**** The records ****

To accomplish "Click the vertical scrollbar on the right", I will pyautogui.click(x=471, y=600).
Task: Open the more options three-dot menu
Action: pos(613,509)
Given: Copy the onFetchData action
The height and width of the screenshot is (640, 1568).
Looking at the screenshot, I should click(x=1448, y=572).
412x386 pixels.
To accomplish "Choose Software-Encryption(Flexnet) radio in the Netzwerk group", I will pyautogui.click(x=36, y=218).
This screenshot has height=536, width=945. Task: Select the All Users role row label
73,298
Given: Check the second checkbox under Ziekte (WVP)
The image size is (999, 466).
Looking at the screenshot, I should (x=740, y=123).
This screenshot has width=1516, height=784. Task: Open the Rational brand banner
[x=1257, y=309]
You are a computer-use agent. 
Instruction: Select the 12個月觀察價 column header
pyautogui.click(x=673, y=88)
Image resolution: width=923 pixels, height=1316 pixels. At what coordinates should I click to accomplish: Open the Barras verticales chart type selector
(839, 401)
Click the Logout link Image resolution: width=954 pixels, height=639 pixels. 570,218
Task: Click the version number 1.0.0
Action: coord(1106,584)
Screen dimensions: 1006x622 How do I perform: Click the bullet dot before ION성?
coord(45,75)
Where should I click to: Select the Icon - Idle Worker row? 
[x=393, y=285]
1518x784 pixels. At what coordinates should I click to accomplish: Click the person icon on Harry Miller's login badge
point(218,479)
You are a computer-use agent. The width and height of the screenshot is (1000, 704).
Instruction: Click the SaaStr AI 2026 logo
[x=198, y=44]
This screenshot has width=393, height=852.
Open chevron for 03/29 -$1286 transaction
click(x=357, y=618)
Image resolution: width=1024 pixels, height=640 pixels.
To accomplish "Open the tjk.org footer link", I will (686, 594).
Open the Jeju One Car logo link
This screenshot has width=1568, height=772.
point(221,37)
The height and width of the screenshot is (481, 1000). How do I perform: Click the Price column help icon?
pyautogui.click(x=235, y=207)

****

• _Problem statement_
Where the word "Given" occurs in a line of the records, copy that line.

• _Reply_
Given: Copy the onFetchData action
Given: Check the second checkbox under Ziekte (WVP)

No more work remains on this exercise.